(Data provided)
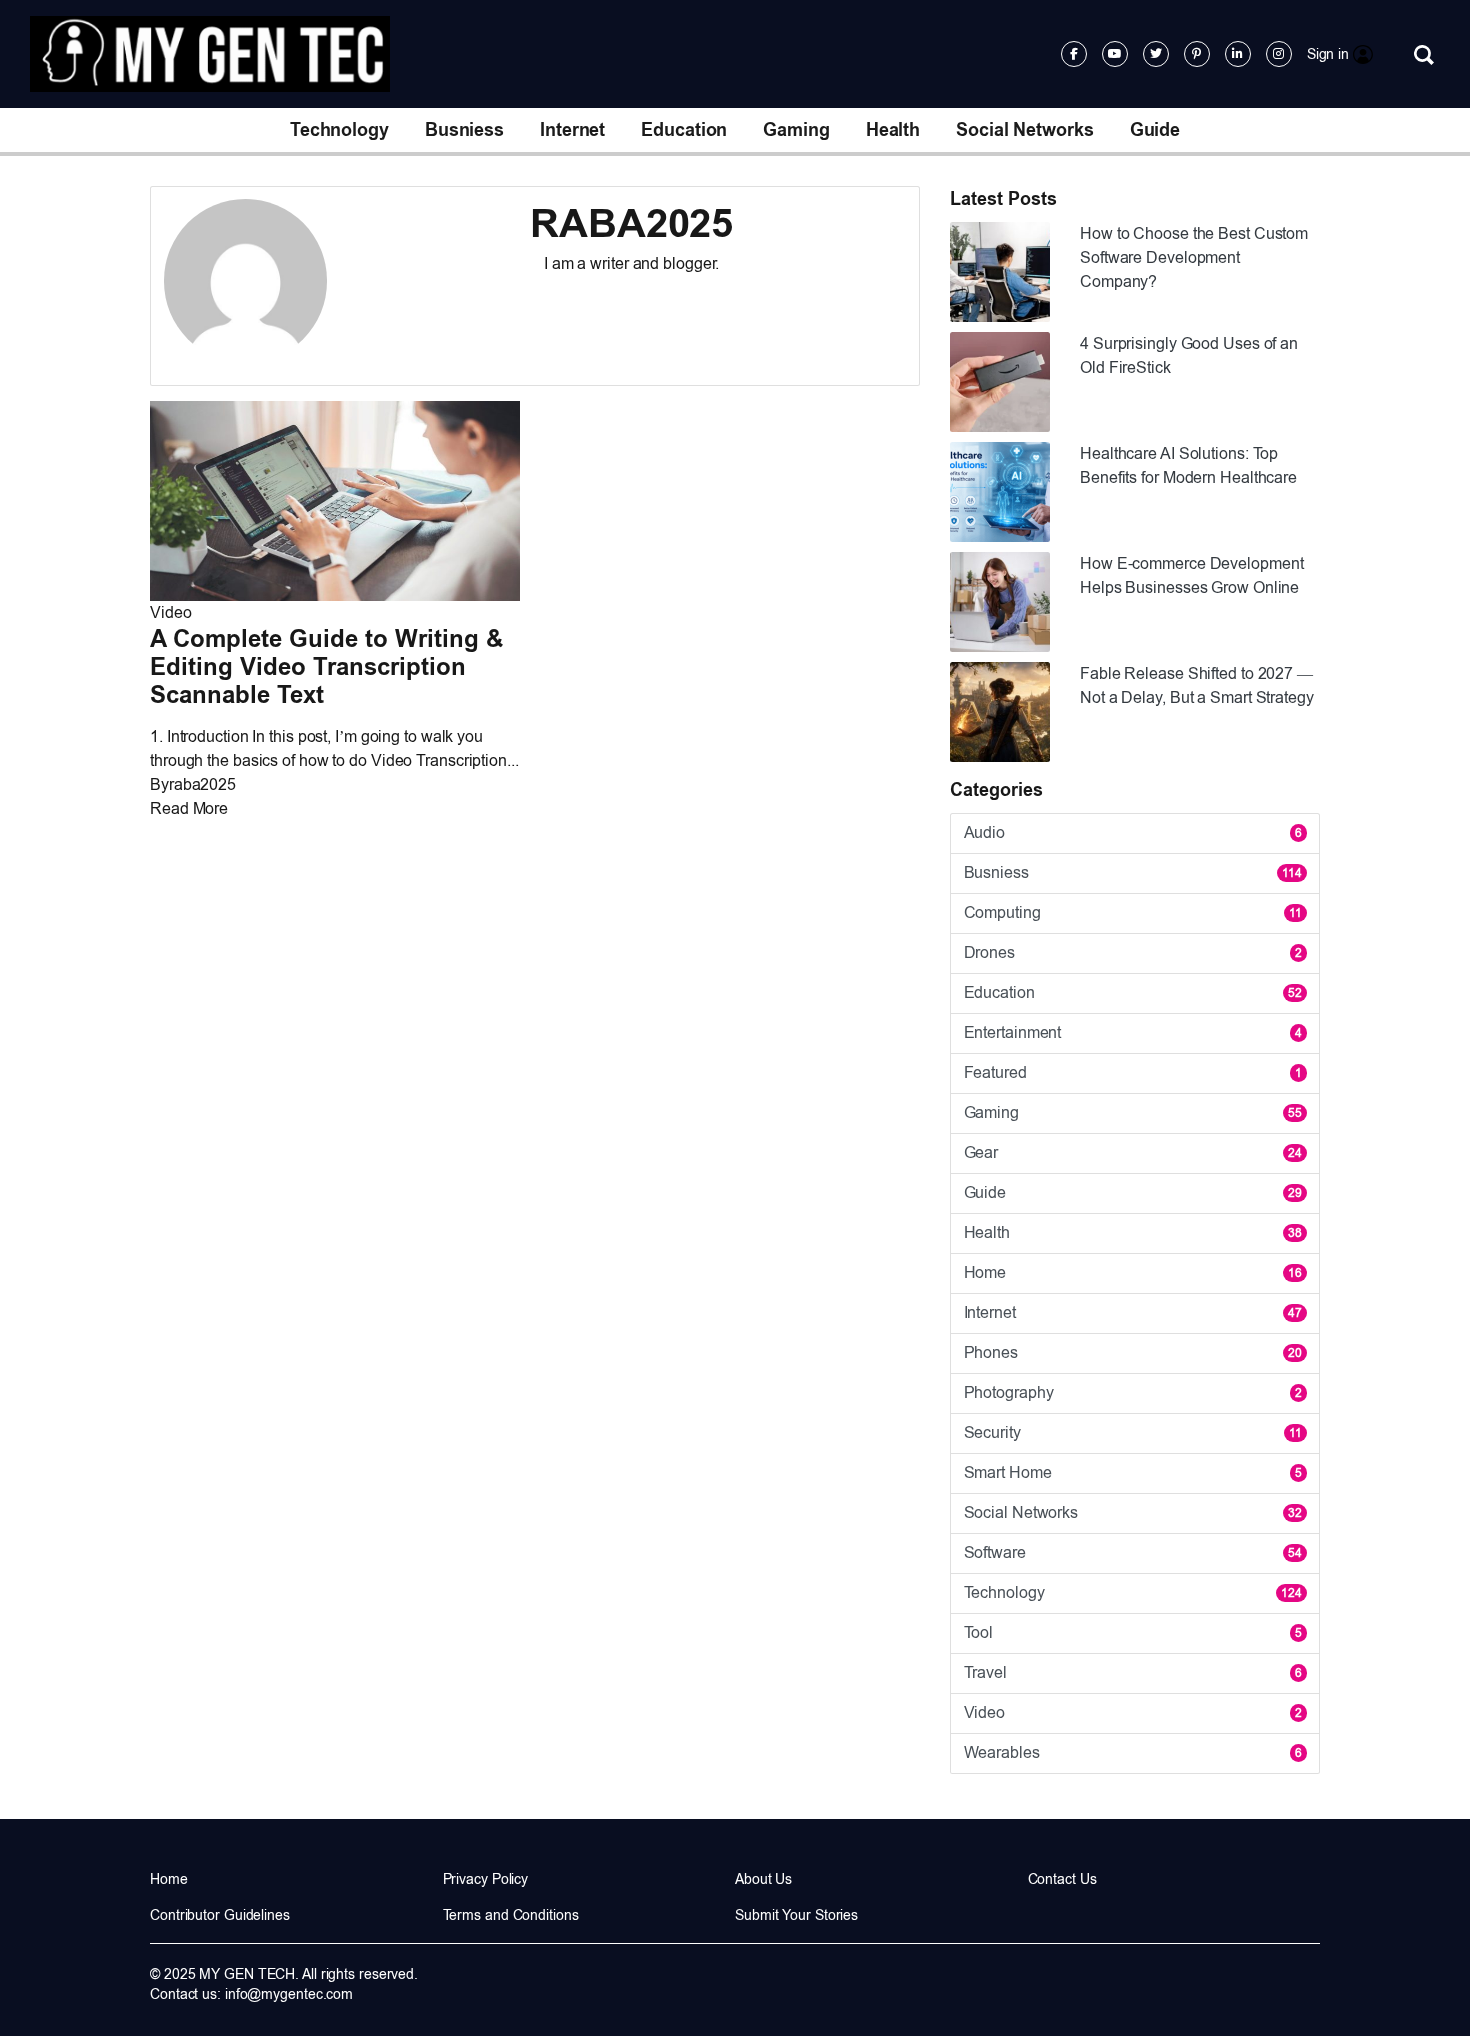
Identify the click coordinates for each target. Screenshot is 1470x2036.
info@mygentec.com (289, 1994)
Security (1133, 1432)
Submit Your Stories (796, 1915)
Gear (1133, 1152)
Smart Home (1133, 1472)
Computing (1133, 912)
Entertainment (1133, 1032)
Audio (1133, 832)
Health (893, 130)
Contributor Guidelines (220, 1915)
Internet (572, 130)
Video (171, 612)
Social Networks (1025, 130)
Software (1133, 1552)
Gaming (796, 130)
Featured (1133, 1072)
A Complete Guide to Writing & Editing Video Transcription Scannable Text (326, 666)
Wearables (1133, 1752)
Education (684, 130)
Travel (1133, 1672)
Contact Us (1062, 1879)
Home (1133, 1272)
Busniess (464, 130)
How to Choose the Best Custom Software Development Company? (1194, 257)
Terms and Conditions (511, 1915)
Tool (1133, 1632)
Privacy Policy (486, 1879)
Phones (1133, 1352)
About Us (763, 1879)
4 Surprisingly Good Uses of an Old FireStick (1189, 355)
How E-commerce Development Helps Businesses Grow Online (1191, 575)
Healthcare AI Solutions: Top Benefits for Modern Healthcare (1188, 465)
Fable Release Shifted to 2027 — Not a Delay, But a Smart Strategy (1197, 685)
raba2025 (202, 784)
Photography (1133, 1392)
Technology (339, 130)
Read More (189, 808)
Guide (1155, 130)
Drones (1133, 952)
(End Data provided)
> **Problem description**:
Copy each line of the listing that contains the string "Smart".

> **Written response**:
Smart Home (1133, 1472)
Fable Release Shifted to 2027 — Not a Delay, But a Smart Strategy (1197, 685)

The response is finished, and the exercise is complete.